Syed Salahuddin, chief of Hizbul Mujahideen, an alliance of nearly a dozen groups fighting Indian occupation in occupied Kashmir on Monday accused the South Asia summit of ignoring the people of Kashmir.
"The South Asian Association of Regional Co-operation (Saarc) ... is overlooking the historical facts and ground realities," said Syed Salahuddin.
The seven-nation Saarc summit has fuelled hopes for peace between nuclear rivals India and Pakistan.
Their leaders, President Pervez Musharraf and Indian Prime Minister Atal Behari Vajpayee, held talks on Monday for the first time since coming to the brink of a third war over occupied Kashmir in 2002.

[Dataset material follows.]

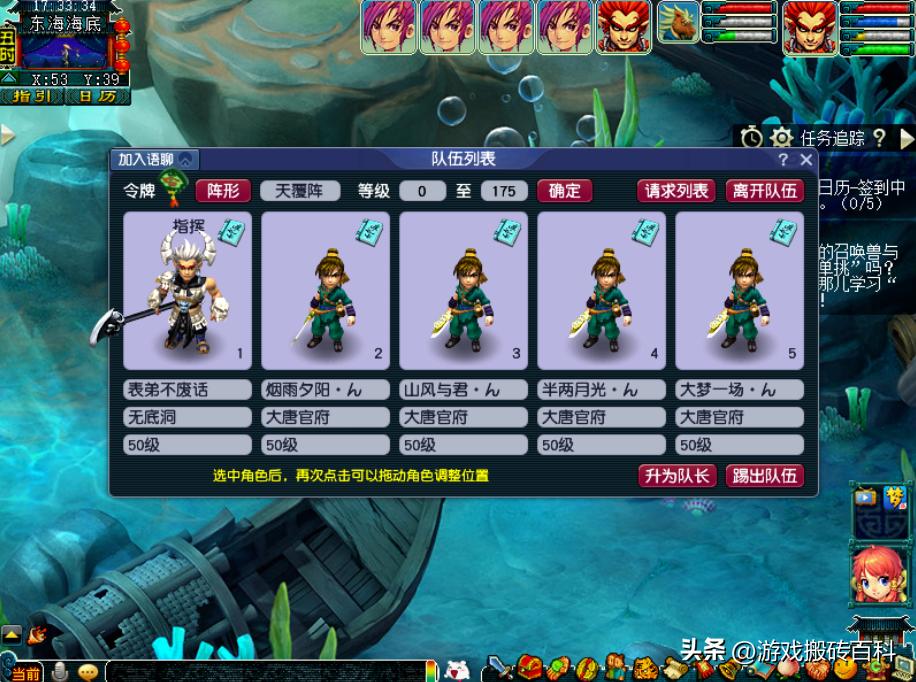Open the 请求列表 request list
The image size is (916, 682).
click(676, 191)
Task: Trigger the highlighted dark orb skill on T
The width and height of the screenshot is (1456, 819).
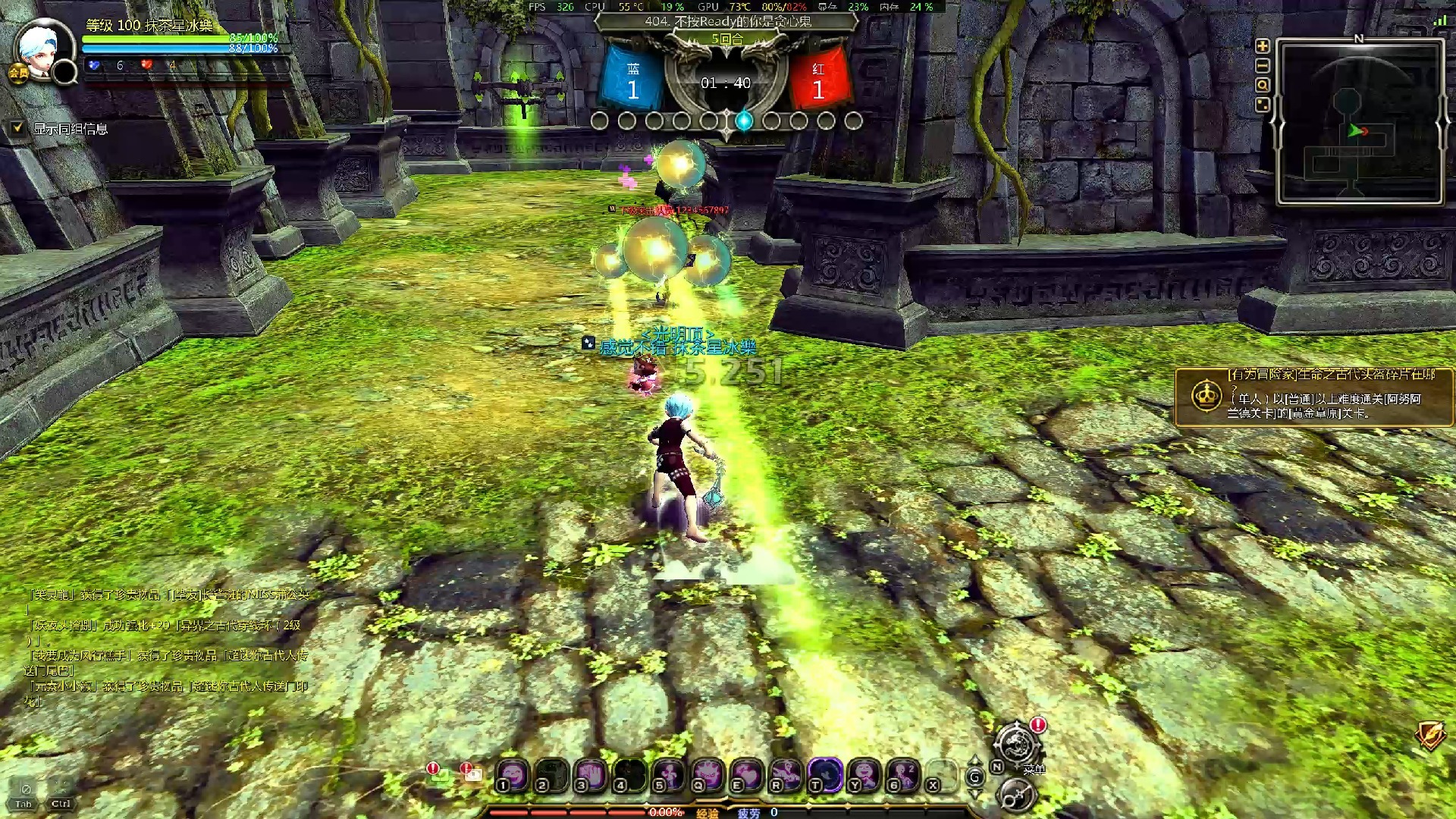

In the lead-up to the meeting, Musharraf took the dramatic step of offering to drop Islamabad's decades-old demand for a referendum in Kashmir.
But resolving Kashmir's sovereignty in accordance with the wishes of the Kashmiris was the only path to peace, the Hizb chief said.
"Ironically those delivering the sermons of peace are not respecting the wishes of the Kashmiris. Instead they are using every tactic to suppress the will of the Kashmiris," he said.
Salahuddin lambasted Saarc officials for failing to differentiate between freedom struggles and terrorism in an updated counter-terrorism agreement, which is to be signed by the seven heads of state and government.